Voxelwise tuning curves and tuning widths in all somatotopically ordered and nonordered ROIs, averaged across voxels in each ROI and across all participants. A, ROI-average voxelwise tuning curves with best-fitting Gaussian and associated Gaussian FWHM. Error bars represent the SE of each ROI-average response estimate across participants. ROI-average voxelwise tuning curves were obtained by centering voxelwise tuning curves on each voxel’s preferred fingertip (derived from the phase-encoding data) before averaging across voxels (for details, see Materials and Methods). Extended Data Figure 5-1 illustrates the extent of the circularity bias obtained when using ER-derived instead of phase-encoding-derived preferred fingertip estimates. B, ROI-average pRF width parameter estimate, measuring fingertip tuning width. Error bars represent the SE of ROI-averaged pRF width estimates across participants. Horizontal bars indicate statistical significance for post hoc pairwise comparisons, corrected for all possible pairwise comparisons. Both panels show that fingertip tuning width was smallest in BA3b and increased going posteriorly on the postcentral gyrus and going anteriorly in the precentral gyrus.

Figure 6.

Comparison of pRF parameters obtained from the slow and fast ER designs A, pRF center maps for participants 1–3, derived from the slow and fast ER data, respectively (see Extended Data Fig. 6-1 for all participants). As in Figure 4C, maps are thresholded according to the main effect of fingertip in the GLM analysis (from the respective slow or fast ER dataset). More voxels were significantly fingertip specific in the fast than the slow ER design. For voxels that were significant in both designs, the preferred fingertips were generally identical. B, pRF width maps derived from the slow and fast ER data, respectively. As in Figure 4D, maps are thresholded according to an F test testing for significant positive activation across any of the five fingertips in the GLM analysis (from the respective slow or fast ER dataset). Significantly activated voxels were similar between the two designs. In somatotopically-organized regions, pRF width estimates were mostly similar between the two designs (except for participant 3 who showed narrower tuning in the fast than the slow design).

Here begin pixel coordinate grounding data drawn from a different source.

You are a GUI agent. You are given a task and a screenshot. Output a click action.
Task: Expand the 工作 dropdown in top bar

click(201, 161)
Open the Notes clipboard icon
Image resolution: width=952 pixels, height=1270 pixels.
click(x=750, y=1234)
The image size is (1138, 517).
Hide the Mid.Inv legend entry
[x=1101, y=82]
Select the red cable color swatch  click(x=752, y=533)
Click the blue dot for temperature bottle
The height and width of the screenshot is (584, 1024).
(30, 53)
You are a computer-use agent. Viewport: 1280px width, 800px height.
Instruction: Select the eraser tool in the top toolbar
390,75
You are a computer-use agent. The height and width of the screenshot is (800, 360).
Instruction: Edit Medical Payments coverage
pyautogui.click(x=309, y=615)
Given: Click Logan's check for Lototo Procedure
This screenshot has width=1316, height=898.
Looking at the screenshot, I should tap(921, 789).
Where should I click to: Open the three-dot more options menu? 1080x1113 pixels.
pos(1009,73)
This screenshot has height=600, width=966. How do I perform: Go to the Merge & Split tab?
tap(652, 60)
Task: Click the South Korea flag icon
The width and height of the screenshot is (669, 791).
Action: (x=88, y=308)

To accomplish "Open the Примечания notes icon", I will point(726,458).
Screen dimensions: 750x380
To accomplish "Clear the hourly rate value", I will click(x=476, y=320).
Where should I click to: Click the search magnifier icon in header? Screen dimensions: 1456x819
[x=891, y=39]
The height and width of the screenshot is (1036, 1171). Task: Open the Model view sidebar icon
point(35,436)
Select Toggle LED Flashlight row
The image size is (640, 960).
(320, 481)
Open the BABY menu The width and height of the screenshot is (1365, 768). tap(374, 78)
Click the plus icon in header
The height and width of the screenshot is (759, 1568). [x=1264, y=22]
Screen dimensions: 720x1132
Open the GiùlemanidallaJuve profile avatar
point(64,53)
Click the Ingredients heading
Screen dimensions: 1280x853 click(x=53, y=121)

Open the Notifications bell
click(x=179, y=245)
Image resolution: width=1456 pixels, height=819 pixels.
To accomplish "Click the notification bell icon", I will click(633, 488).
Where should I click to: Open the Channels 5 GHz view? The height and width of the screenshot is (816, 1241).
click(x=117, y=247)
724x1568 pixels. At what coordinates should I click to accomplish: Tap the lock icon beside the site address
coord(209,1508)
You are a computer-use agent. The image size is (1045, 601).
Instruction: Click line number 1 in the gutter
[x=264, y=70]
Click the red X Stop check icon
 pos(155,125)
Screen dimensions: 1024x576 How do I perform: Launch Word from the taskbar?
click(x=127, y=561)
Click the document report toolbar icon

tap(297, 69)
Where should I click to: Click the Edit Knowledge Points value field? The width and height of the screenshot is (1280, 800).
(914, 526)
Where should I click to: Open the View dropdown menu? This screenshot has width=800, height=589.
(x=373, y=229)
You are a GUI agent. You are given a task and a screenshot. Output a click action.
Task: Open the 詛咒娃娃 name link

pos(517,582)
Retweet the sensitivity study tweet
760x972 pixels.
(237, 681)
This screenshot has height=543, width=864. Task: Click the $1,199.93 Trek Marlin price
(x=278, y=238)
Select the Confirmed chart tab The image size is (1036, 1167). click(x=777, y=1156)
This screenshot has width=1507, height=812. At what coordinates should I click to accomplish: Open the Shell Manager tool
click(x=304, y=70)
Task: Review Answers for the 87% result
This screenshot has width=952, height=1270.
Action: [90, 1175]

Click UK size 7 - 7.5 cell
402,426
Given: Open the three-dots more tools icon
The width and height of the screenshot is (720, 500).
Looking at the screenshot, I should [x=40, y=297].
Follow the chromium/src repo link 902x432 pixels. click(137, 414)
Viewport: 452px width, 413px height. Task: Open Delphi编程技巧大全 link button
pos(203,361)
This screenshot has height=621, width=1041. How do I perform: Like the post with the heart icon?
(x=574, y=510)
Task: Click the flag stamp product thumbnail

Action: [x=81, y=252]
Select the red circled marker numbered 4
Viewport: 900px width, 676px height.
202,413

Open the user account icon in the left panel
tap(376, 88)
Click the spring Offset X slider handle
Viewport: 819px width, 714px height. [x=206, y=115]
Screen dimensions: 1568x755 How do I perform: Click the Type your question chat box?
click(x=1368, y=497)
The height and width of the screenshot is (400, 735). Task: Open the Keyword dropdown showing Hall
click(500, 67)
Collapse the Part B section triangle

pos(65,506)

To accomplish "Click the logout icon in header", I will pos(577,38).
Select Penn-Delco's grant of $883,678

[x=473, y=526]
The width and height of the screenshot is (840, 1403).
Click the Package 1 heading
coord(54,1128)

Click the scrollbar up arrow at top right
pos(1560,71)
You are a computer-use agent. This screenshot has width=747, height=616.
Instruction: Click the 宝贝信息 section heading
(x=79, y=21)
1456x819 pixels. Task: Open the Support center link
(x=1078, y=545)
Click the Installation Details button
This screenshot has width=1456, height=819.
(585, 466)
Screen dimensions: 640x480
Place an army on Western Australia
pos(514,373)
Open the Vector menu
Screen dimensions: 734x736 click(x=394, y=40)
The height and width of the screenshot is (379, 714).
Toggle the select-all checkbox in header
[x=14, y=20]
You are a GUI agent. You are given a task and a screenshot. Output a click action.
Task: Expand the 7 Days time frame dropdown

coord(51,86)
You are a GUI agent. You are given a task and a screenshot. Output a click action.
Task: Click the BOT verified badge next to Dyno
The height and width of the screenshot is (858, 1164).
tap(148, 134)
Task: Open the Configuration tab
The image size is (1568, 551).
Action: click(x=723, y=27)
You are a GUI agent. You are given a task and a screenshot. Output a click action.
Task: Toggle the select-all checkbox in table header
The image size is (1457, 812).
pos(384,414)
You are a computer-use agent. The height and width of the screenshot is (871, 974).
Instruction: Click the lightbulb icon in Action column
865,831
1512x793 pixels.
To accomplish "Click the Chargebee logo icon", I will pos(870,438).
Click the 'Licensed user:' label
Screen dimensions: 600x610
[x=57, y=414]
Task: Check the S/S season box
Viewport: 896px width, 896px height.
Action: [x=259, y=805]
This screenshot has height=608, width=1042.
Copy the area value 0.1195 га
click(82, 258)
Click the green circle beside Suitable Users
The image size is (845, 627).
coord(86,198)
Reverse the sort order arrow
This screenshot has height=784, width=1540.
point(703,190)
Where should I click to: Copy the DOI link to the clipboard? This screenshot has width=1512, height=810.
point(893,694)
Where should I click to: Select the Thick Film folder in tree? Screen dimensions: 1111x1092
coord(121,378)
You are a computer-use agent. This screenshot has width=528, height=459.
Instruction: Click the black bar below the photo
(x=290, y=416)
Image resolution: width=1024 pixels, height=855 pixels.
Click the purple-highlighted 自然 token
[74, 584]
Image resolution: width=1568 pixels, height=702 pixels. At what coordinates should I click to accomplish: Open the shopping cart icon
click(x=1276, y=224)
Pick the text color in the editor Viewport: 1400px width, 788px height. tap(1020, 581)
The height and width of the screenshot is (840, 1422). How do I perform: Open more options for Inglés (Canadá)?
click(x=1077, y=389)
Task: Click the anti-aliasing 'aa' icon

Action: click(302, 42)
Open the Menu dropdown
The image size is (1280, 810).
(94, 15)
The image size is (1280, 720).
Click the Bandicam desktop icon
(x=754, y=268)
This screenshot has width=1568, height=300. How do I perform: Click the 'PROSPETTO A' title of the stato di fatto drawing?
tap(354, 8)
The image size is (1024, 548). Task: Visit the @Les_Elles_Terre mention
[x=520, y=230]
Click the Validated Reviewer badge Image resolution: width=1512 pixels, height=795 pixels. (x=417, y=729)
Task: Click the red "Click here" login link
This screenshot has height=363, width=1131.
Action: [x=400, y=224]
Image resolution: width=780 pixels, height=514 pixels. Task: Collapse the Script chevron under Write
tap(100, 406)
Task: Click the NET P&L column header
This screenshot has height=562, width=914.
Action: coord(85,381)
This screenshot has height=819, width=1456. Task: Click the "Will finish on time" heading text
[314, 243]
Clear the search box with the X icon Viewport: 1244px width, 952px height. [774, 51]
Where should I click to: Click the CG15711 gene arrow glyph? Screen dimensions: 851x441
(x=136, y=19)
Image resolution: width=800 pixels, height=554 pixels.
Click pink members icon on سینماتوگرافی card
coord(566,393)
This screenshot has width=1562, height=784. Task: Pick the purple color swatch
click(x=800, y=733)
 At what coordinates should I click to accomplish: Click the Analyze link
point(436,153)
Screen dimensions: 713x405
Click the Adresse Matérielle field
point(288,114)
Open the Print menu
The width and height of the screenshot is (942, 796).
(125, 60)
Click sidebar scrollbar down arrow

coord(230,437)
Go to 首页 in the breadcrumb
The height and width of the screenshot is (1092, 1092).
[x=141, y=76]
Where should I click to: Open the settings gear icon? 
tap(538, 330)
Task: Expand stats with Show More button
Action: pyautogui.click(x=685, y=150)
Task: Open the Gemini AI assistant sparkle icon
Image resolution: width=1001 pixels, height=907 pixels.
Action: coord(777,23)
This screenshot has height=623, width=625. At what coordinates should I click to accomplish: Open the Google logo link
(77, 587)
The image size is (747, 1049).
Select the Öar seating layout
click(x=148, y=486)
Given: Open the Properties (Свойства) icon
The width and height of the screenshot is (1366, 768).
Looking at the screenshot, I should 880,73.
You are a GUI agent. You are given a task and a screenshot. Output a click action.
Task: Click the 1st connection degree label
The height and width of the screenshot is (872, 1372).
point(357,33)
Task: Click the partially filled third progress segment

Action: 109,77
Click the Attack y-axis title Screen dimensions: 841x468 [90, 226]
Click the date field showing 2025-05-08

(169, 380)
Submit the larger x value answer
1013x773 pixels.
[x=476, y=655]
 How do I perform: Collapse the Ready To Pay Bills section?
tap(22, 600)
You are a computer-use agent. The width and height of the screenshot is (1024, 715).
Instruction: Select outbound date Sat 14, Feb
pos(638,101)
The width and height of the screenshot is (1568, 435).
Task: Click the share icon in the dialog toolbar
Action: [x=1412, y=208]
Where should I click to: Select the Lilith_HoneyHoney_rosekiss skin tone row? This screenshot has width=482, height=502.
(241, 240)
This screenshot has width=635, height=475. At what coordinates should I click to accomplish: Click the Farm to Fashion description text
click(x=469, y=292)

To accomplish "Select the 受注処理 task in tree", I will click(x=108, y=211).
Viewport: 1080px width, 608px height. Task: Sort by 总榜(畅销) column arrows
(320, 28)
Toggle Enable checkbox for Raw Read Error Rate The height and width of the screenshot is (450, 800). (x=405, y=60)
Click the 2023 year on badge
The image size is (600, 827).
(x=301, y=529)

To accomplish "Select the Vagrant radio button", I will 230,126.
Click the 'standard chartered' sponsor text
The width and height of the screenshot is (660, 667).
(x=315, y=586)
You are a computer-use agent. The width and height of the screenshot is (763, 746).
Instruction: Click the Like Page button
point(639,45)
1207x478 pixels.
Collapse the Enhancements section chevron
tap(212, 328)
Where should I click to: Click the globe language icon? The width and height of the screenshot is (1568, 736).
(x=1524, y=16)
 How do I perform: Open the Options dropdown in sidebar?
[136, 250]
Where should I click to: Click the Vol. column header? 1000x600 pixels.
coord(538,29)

In BA2 and posterior regions, and in BA6, pRF width estimates differed between the two designs in a way that varied between participants: participants 1 and 3 showed wider pRFs in the fast than the slow design, whereas participant 2 showed the opposite pattern. C, ROI-average voxelwise pRF width derived separately from the slow and fast ER designs (data averaged across all participants). Despite (nonsignificant) differences in pRF width between the two ER designs in some ROIs (see text), the same spatial pattern was observed in both designs, with narrower fingertip tuning in more primary cortical areas (BA3b, BA1, and BA4a) increasing toward secondary somatosensory (BA2 and posterior) and premotor areas (BA6). Error bars as in Figure 5.

Figure 7.

Voxelwise tuning curves and tuning widths in fingertip-specific ROIs in each somatotopically-organized BA. Panels A, B are as in Figure 5, but for fingertip-specific regions divided by both fingertip stimulation preference and BA. Tuning width increased from the thumb to the pinky in BA3b and BA1, but not in BA4a/6. BA3b was also more narrowly tuned than either BA1 or BA4a/6. Error bars as in Figures 5-6.

Figure 8.

Cortical magnification functions in ordered BA ROIs. The cortical magnification functions were estimated by computing the geodesic cortical distances between consecutive pairs of adjacent fingertip ROIs in each BA. Error bars as in Figures 5-7. There was no significant evidence for cortical magnification of the radial vs ulnar fingers in either of the three BAs (but the index-thumb distance was larger than the other distances in BA3b and BA4a/6). There was cortical magnification in postcentral compared with precentral ordered regions, in that distances were about twice as large in BA3b and BA1 than in the BA4a/6.